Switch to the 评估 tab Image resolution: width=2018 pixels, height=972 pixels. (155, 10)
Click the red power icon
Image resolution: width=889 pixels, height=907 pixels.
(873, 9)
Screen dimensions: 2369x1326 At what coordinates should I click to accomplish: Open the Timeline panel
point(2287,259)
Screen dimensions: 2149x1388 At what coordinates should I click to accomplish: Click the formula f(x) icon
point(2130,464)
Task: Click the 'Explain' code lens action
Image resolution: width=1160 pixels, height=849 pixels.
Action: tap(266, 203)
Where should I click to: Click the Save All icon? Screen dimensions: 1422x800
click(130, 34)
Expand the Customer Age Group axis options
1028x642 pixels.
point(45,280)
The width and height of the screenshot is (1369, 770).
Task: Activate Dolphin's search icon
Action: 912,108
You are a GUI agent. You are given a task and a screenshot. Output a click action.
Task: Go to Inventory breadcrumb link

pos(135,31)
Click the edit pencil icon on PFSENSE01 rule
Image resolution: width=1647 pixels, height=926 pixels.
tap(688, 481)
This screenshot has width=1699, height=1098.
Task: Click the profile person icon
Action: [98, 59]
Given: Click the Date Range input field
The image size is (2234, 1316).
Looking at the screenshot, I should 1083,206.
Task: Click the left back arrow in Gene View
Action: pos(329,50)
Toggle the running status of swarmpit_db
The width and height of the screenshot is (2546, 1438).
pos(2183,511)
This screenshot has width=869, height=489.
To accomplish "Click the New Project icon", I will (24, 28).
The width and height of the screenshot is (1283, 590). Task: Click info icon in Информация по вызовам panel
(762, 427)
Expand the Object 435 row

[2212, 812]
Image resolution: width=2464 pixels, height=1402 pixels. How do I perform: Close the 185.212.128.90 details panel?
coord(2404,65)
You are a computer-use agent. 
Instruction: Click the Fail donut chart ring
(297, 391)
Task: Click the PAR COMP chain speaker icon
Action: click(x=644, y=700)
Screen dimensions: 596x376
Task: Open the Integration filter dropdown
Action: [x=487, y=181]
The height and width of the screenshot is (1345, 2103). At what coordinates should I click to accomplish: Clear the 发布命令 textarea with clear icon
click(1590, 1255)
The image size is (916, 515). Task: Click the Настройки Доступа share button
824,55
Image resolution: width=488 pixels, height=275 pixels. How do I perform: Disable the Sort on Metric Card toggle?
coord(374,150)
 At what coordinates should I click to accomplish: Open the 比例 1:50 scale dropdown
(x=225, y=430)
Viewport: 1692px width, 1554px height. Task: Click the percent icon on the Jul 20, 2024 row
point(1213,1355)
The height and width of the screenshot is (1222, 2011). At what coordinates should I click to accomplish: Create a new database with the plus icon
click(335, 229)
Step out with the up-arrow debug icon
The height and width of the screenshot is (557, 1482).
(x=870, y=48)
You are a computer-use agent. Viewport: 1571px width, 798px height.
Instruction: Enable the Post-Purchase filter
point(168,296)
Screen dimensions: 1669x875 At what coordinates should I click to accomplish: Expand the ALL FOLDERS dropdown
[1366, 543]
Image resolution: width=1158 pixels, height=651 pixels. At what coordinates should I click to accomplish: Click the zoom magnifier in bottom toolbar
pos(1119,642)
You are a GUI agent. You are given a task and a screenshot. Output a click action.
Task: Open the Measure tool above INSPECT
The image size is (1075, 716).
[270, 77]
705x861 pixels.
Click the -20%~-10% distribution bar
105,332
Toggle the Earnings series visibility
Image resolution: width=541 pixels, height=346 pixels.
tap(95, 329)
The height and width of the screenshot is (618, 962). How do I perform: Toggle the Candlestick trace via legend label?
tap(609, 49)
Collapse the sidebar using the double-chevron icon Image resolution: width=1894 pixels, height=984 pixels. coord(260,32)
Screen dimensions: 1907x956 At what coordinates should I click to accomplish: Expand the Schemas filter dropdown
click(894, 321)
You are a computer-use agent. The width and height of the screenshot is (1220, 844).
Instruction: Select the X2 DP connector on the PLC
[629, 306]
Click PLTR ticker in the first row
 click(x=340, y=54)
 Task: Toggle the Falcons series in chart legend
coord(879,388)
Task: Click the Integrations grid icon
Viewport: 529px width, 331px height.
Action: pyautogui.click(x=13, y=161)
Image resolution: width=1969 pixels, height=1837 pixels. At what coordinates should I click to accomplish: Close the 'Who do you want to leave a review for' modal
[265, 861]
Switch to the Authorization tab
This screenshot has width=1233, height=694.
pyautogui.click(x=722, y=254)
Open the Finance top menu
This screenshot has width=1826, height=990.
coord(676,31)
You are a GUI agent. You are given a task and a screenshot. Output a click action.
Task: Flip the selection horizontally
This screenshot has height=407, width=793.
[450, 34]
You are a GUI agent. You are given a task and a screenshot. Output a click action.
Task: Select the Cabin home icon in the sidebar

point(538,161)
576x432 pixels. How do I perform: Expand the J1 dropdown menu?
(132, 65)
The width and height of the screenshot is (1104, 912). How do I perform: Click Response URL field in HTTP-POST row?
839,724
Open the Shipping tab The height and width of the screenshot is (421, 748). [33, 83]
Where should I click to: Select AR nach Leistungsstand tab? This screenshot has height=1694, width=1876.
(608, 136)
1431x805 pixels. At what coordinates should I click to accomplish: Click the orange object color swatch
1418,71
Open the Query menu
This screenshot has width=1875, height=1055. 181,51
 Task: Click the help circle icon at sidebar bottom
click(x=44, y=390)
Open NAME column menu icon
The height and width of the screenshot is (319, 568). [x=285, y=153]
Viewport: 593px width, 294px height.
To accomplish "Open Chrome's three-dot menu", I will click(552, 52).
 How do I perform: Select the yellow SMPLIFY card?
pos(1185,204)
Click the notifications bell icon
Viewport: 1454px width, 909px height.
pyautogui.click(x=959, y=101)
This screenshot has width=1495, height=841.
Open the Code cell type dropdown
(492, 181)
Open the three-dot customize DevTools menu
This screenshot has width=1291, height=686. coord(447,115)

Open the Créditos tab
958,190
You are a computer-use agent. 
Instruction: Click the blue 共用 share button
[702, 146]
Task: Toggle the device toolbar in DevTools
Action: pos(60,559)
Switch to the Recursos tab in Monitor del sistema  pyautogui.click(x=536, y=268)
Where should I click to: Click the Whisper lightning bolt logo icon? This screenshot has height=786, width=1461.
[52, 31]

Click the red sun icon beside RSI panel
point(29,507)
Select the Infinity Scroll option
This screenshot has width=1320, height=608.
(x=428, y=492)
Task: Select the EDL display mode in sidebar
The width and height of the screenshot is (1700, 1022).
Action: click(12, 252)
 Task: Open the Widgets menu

* * * * * * *

PROBLEM TO SOLVE:
Each line of the data that has the string "will" should be returned.

SOLUTION FOR THIS EXERCISE:
To accomplish "Click the New Project icon", I will (24, 28).
To accomplish "Open Chrome's three-dot menu", I will click(552, 52).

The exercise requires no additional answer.